Yoongi mi ha concesso il martedì libero... non ha capito che io ho bisogno di lavorare e che se avessi voluto stare a casa avrei benissimo potuto farlo la domenica, ma siccome ha insistito tanto ho deciso di accettare e di non insistere a mia volta.
Mi sveglio distrutto dal Lunedì sera: sapendo che non avrei dovuto lavorare mi sono dato alla pazza gioia con l'alcol e credo anche di aver visto Jimin, forse di averci parlato, ma a questo punto non so se fosse il suo reale fantasma – e già dire una cosa del genere fa strano – oppure se fosse soltanto un'allucinazione dovuta all'ingente quantità di alcol che mi stava circolando nelle vene.

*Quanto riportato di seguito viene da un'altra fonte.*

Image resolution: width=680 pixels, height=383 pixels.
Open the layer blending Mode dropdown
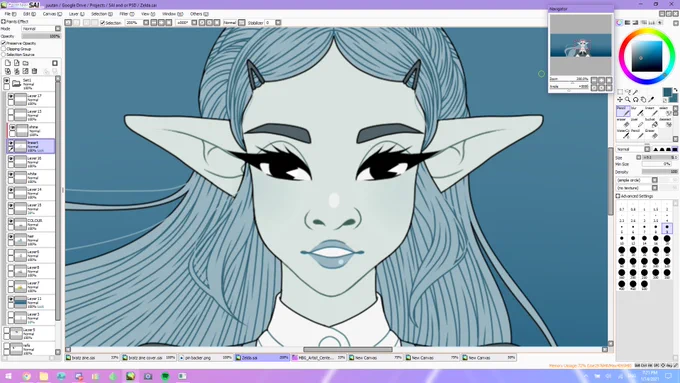click(41, 29)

Bisognoso di una doccia fresca, mi metto seduto sul divano, stropicciandomi gli occhi con una mano e tenendomi la testa che ancora gira con l'altra. Cerco di alzarmi molto piano e quando ci riesco mi sento cadere sulle gambe, ma non so in che modo sono ancora in piedi. Decido di non farci troppo caso e salgo le scale aggrappandomi alla ringhiera come se stessi morendo, raggiungendo il bagno e spogliandomi, lanciando poi i vestiti nella stanza in maniera disordinata. A riordinarli ci penserò dopo, quando tutto quanto attorno a me avrà smesso di girare.
Entro nel cubicolo vetrato e mi tuffo con tutta la testa sotto il getto di acqua fredda; non mi importa un bel niente se mi prenderò un qualche malanno, in questo momento ho proprio un gran bisogno di freschezza. E proprio a mente fredda e fresca, mi torna in mente la proposta che mi ha fatto Yoongi, il suo invito a berci un caffè insieme. Ah, se solo sapesse, penso afferrando lo shampoo dal pensile della doccia e versandomene una buona quantità sul palmo della mano, per poi sfregarlo con entrambe sui miei capelli che avevano proprio bisogno di una lavata.
«Per me dovresti accettare» sento dire da una voce e per poco non scivolo dallo spavento rompendomi un mignolo, ma qualcuno – penso la stessa persona a cui appartiene la voce – mi afferra in tempo per non farmi cadere.
«Ma che-» sto per chiedere, ma appena riesco a vedere la figura davanti a me mi accorgo che è Jimin. «Cazzo, avevi detto di essere tornato sulla Terra per salvarmi, non per uccidermi!» esclamo senza neanche pensare alle parole che ho usato. Firmerei mille contratti di morte se potessi tornare insieme al mio piccolo, non mi importa in che modo o in che forma.
Lui tuttavia ridacchia e mi domanda scusa, grattandosi la nuca imbarazzato. «In realtà ti avevo chiamato, ma eri troppo occupato a pensare a un certo Yoongi» replica continuando a ridere e guardandomi con uno dei sorrisi più sinceri del mondo. Lo so perché gli stanno sorridendo pure gli occhi, e quelli non mentono.
«Sì... mi stressa sempre» mi lamento. «Cosa posso fare per togliermelo dai piedi?»
«E perché vorresti allontanarlo?»
«Perché lui vuole sapere la mia storia. E io non sono disposto a raccontargliela.»
«Kookie... devi imparare a lasciare andare il passato, a lasciare andare me.»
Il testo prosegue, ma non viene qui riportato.